I leaned against the counter and sipped my coffee. As for my part of the bargain, well, I hadn’t been as successful. The portrait of children I painted for the local theater had brought me a few more commissions, but I wasn’t painting as much as I should. I kept telling myself my detective work kept me busy, but that was stretching the truth.

You can’t fuss at Jerry for stretching the truth, now, can you? I told myself, and a little worrisome thought wormed its way into my mind. I looked at my slim, youthful husband, his gray eyes shining as he and Austin argued the merits of Bufo’s Glowing Sword versus Bufo’s Wart of Power. I’d known Jerry since we met in college, and he’d been very good at keeping his schemes and his problems secret from me. But I recognized the signs. Something was going on, but I couldn’t tell what.

He looked up and smiled that smile that had won my heart from the first time I met him. “What’s up with you today, Mac?”

“I thought I’d go in to my office for a while.” “Meet you for lunch?”

“Shana wants me to meet a friend of hers. I’m hoping this will lead to another case.”

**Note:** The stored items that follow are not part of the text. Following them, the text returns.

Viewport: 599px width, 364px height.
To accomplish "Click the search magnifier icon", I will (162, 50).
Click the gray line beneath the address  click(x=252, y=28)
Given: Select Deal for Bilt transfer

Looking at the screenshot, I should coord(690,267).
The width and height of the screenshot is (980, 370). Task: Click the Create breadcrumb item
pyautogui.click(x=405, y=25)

I tried to put my worries aside and concentrate on my new career. My fledgling detective agency could use all cases possible. I’d known when I moved to Celosia the small town wouldn’t have much use for a private investigator, but I’d already solved two murders.

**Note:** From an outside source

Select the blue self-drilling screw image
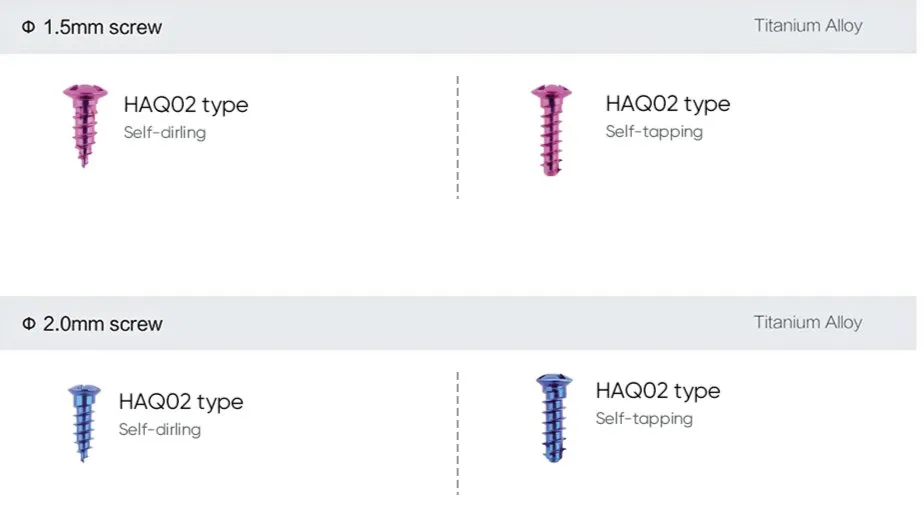(x=82, y=421)
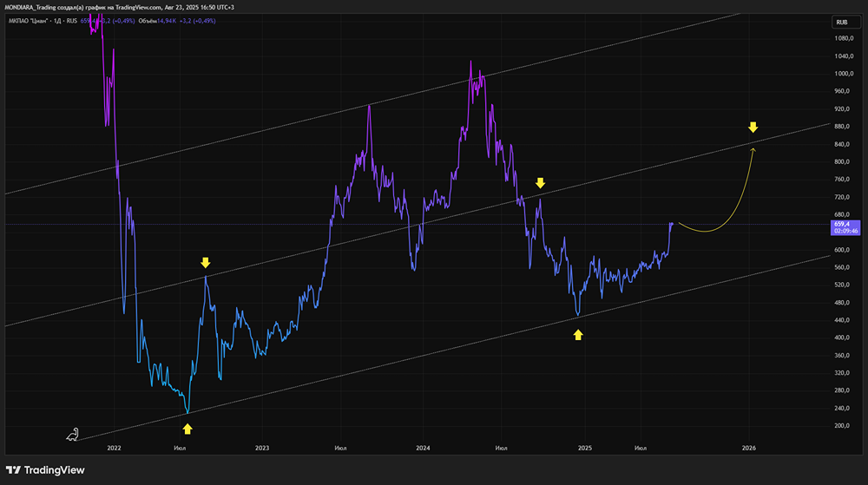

“It’s been almost two months and no one’s felt the urge to kill,” Jerry said. “Either you’re slipping or Celosia is.”

“People are beginning to eye me strangely. I thought about putting the Grim Reaper on my business cards.”

“What do you want for breakfast? The kids and I had cheese toast.”

“That would be fine.”

I took my coffee to the front porch and looked out across the fields surrounding the Eberlin house, the house Jerry had inherited from his uncle. We were still in the process of remodeling. Goldenrod and white Queen Anne’s lace shimmered in the morning heat. In the oak trees, cicadas whirred like tiny buzz saws. Beyond the dusty driveway and wandering rail fence, the highway led about a mile into town where Georgia would be opening her bookstore and maybe a few minor crimes would occur. Some shoplifting, perhaps, or a serious case of littering. Something calm and normal. I really didn’t want to get involved with another murder.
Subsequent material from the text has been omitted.